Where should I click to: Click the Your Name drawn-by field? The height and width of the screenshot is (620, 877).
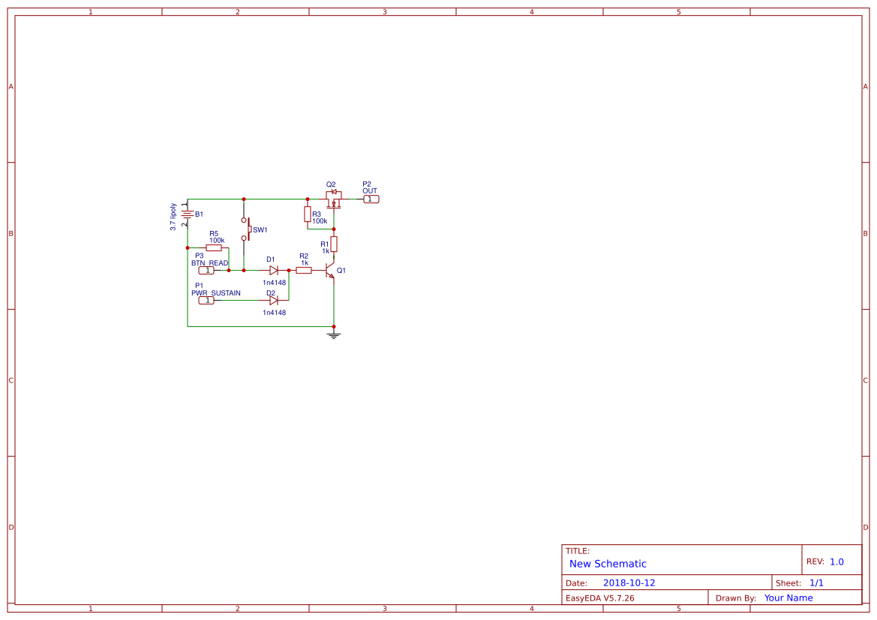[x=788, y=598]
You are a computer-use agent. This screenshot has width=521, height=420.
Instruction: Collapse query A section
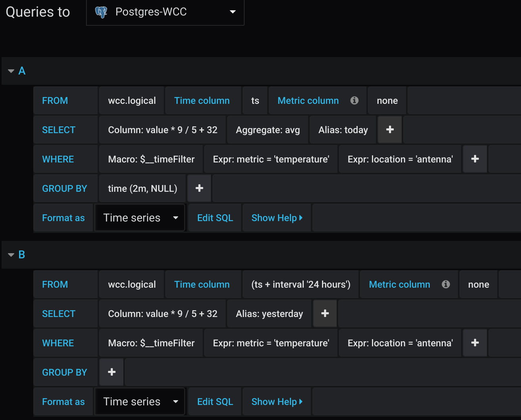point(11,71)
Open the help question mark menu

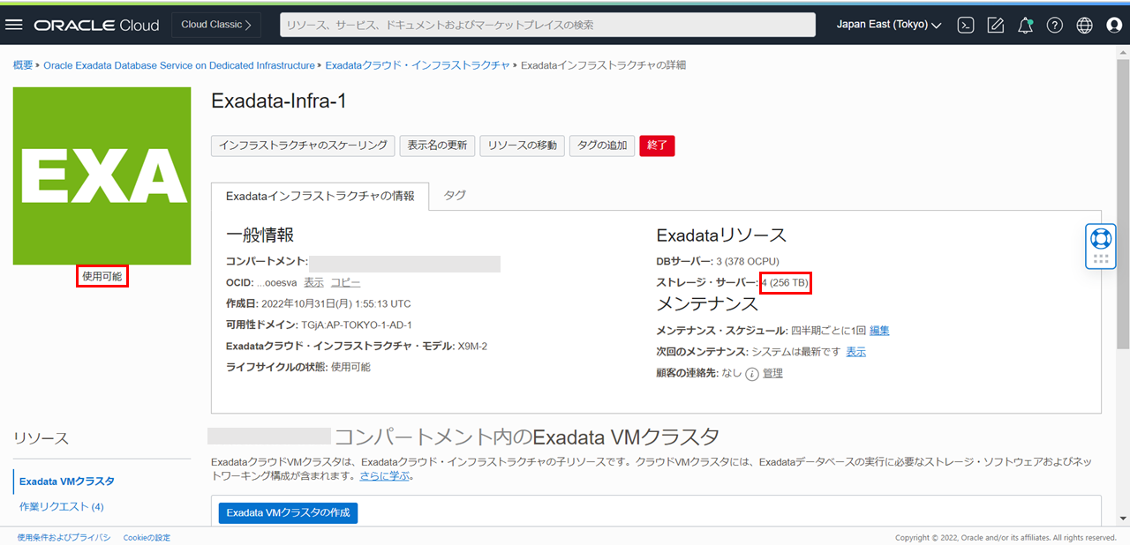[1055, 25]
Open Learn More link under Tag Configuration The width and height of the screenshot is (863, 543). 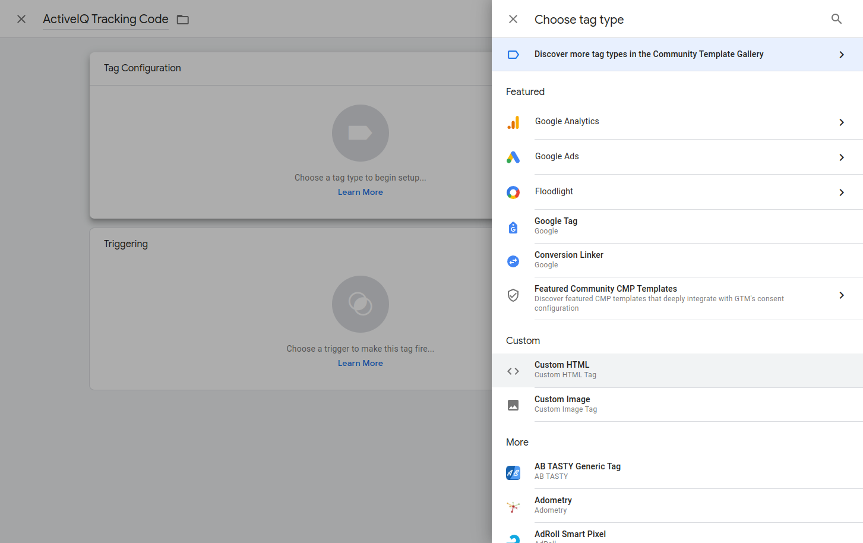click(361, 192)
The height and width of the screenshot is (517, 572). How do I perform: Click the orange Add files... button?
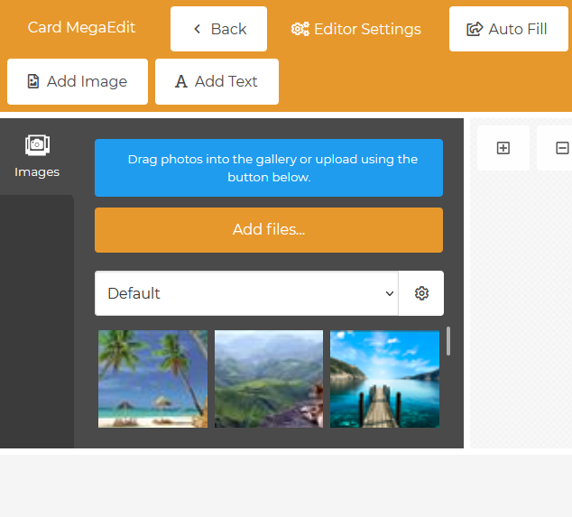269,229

= = = = =

### Work required
All that should appear in the response is the run of lines from the one with "The height and width of the screenshot is (517, 572)." through the final line of the records, restated exactly, with pictures omitted.

### Exercise output
The height and width of the screenshot is (517, 572). How do I perform: Click the orange Add files... button?
269,229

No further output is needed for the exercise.